··· Data entries
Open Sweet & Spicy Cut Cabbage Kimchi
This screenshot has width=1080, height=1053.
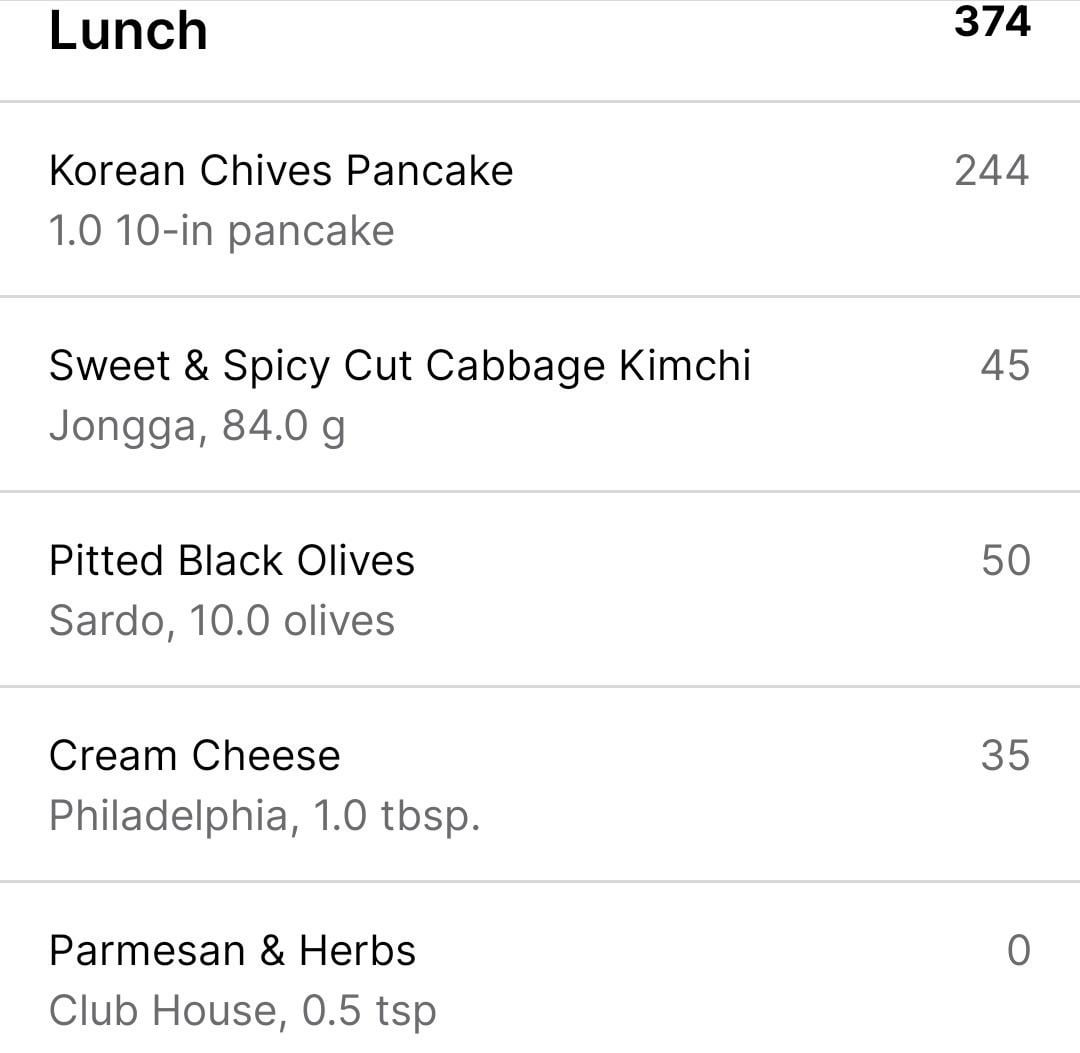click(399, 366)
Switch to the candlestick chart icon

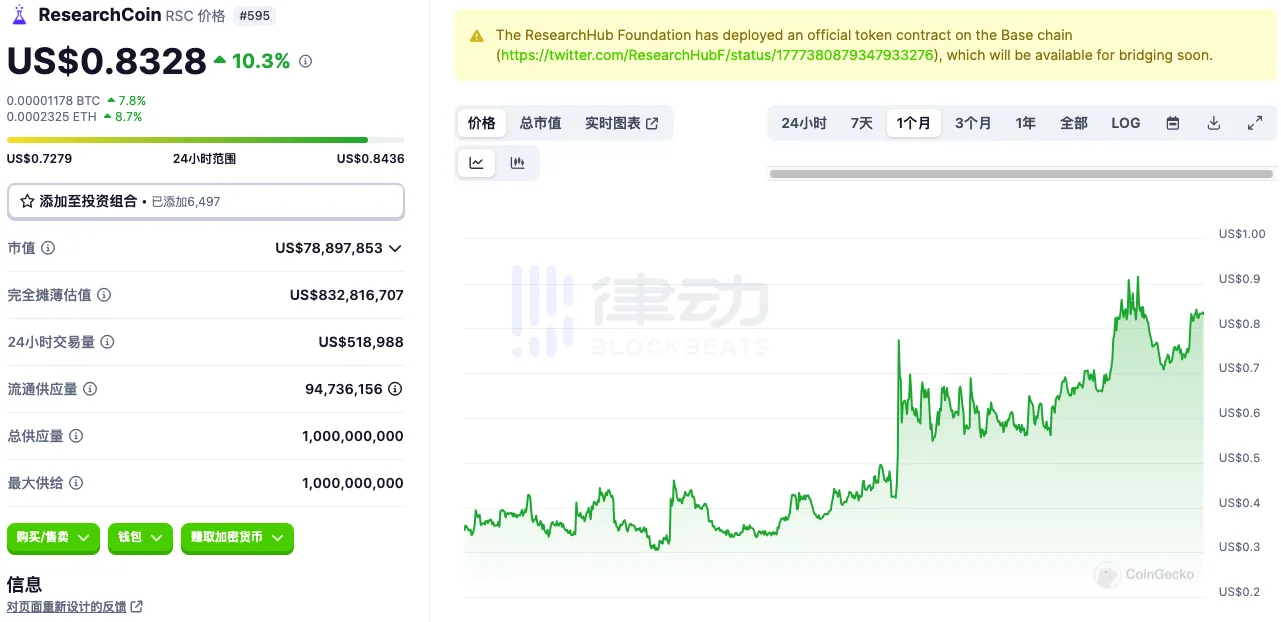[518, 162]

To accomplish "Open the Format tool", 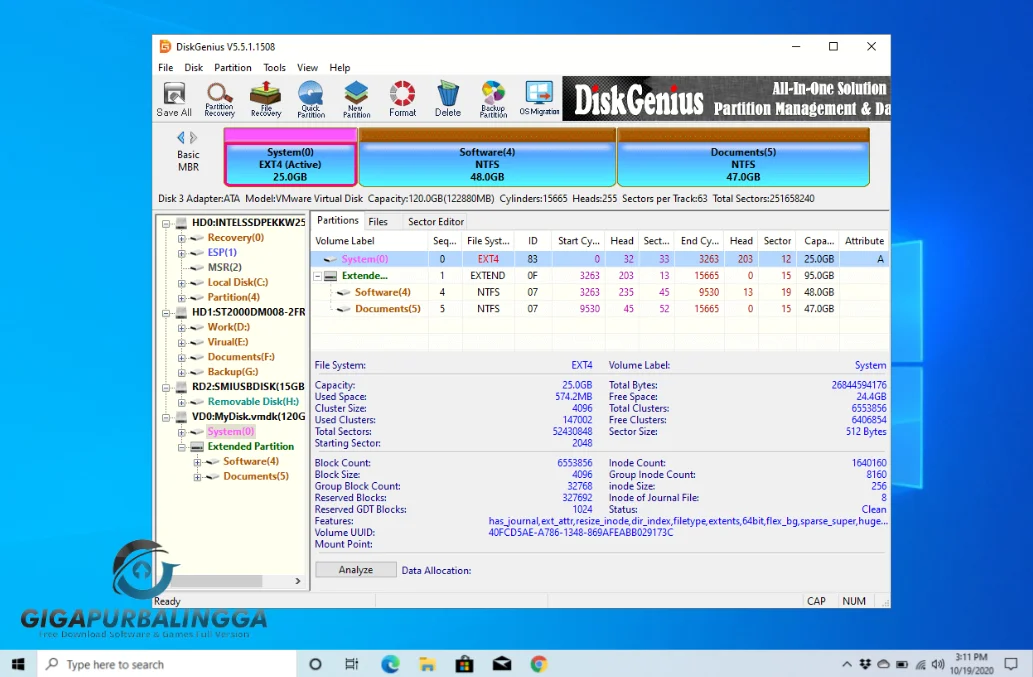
······
Please write these lines out again with "screenshot" changed to "capture" and everything else untouched. Omit the pictures from your answer.

Open Sweet & Spicy Cut Cabbage Kimchi
This capture has width=1080, height=1053.
click(399, 366)
Switch to the candlestick chart icon

[518, 162]

To accomplish "Open the Format tool", 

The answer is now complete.